CSS style guidelines

Readability is the most important aspect and trumps these guidelines when necessary.

Graceful degradation

Degradation generally means that a system continues to operate but provides a reduced level of service rather than failing completely.

In a web-context graceful degradation tend to mean that your Web site continues to operate even when viewed in less-capable browsers where advanced CSS-features are not supported. Particularly a problem with mobile phone browsers and early, but still widely deployed, versions of Microsoft Internet Explorer.

In the publishing framework we sometimes use CSS3 , without providing fallbacks in the form of CSS-hacks or other cumbersome workarounds. Particularly rounded-corners and drop-shadows are employed without fallbacks for browsers that do not support them.

No functionality should be lost, but things might not be as “delicate-looking” as in modern browsers.

How to include the styles sheets

Stylesheets are most easily served through the built-in web server. During development the number of stylesheets grows quickly. We therefore use a simple convention for serving static files like stylesheets, images and scripts. This tradition makes it fairly simple to guess where you can find files when including them and figuring out where they came from when debugging a year later.

All browser related files (views, templates etc.) should be put inside the browser module/sub folder of the package you are developing, giving you a folder structure like this:

ztm.packagename/src/ztm/packagename/browser

The static resources (images, stylesheets, scripts etc.) are kept in folder called resources:

ztm.packagename/src/ztm/packagename/browser/resources

(No need to make the resources folder into a Python module by creating a file:__init__.py file, but make sure that the version control system notices the folder.)

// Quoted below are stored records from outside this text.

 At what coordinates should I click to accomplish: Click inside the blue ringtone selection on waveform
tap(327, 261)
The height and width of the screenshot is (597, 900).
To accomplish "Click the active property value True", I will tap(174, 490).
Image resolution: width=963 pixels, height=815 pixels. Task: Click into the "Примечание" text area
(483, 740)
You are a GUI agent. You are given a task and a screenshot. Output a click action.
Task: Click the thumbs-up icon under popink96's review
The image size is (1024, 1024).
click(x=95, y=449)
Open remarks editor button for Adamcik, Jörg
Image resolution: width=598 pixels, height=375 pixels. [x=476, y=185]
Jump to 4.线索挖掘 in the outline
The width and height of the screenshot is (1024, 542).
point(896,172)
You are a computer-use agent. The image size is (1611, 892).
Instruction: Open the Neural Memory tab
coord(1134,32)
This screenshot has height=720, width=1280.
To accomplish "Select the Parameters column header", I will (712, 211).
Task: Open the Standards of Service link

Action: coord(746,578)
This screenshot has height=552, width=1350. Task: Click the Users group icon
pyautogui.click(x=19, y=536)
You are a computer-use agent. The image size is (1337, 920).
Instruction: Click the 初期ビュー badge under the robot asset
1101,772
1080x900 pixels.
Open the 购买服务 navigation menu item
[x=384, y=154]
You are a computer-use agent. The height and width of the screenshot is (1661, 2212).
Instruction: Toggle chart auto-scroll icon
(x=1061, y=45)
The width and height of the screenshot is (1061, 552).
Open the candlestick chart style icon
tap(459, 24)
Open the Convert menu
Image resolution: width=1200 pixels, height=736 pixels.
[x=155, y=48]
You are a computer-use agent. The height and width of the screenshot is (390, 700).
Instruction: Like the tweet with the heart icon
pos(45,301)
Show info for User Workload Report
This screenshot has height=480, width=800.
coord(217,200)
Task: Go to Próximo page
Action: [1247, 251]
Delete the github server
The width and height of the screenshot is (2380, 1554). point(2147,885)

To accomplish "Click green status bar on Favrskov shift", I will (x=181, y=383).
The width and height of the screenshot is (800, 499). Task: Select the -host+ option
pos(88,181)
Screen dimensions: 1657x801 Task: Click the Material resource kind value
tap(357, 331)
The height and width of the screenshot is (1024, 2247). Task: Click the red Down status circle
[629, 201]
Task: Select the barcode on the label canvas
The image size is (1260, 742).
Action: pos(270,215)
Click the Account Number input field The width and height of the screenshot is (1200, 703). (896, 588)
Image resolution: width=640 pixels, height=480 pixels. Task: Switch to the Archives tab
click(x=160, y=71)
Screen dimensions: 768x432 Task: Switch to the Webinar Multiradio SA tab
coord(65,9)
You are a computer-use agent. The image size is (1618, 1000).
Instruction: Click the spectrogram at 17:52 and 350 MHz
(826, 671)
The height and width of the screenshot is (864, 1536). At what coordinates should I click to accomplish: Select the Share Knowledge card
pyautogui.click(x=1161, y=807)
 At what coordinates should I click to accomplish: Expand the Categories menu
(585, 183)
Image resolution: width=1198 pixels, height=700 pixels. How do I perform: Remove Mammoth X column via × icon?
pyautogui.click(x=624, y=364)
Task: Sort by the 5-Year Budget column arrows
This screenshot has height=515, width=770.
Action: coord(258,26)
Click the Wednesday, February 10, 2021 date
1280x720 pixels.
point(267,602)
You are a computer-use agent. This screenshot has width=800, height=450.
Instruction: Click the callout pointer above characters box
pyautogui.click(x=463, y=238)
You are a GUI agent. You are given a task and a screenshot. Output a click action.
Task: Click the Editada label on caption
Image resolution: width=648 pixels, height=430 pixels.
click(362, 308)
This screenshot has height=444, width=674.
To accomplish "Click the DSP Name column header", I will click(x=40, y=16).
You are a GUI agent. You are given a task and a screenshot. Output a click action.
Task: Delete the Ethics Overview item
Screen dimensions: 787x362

Now you need to tell the web server to load the resources folder and the path you want it to respond to. This is done by adding the following ZCML to the configuration inside the browser folder. (Make sure you include the browser folder in the main package ZCML):

<configure xmlns="http://namespaces.zope.org/zope"
           xmlns:browser="http://namespaces.zope.org/browser"
           i18n_domain="ztm.packagename">
  <browser:resourceDirectory directory="resources" name="ztm.packagename" />
</configure>

All stylesheets, images, scripts and other static content inside the resources folder can now be retrieved like this /@@/ztm.packagename/filename.ext. Which means that you can include CSS in markup by inserting the following in your markup:

<link rel="stylesheet" type="text/css" href="/@@/ztm.packagename/simple.css" media="screen">

Note

This convention makes it somewhat harder to override the stylesheets directly, forcing you to modify the markup include directly.

Note

There are some frameworks in ZTM, for instance the ztm.contenteditor widgets, that collect scripts and styles directly from classes.

CSS-order

We just sort the properties alphabetically like this:

h1 {
  background-color: red;
  color: white;
  font-weight: bold;
  font-size: 12px;
  line-height: 14px;
  width: 100%;
  }

If you insist on a more logical grouping, that is fine as well.

Supported browsers

For the publishing framework, meaning the parts of the application that are used by authors and contributors, we support Yahoo’s A-Grade browsers minus Microsoft’s Internet Explorer 6.

Demonstration templates and end-user facing pages will continue too support IE6 for some time.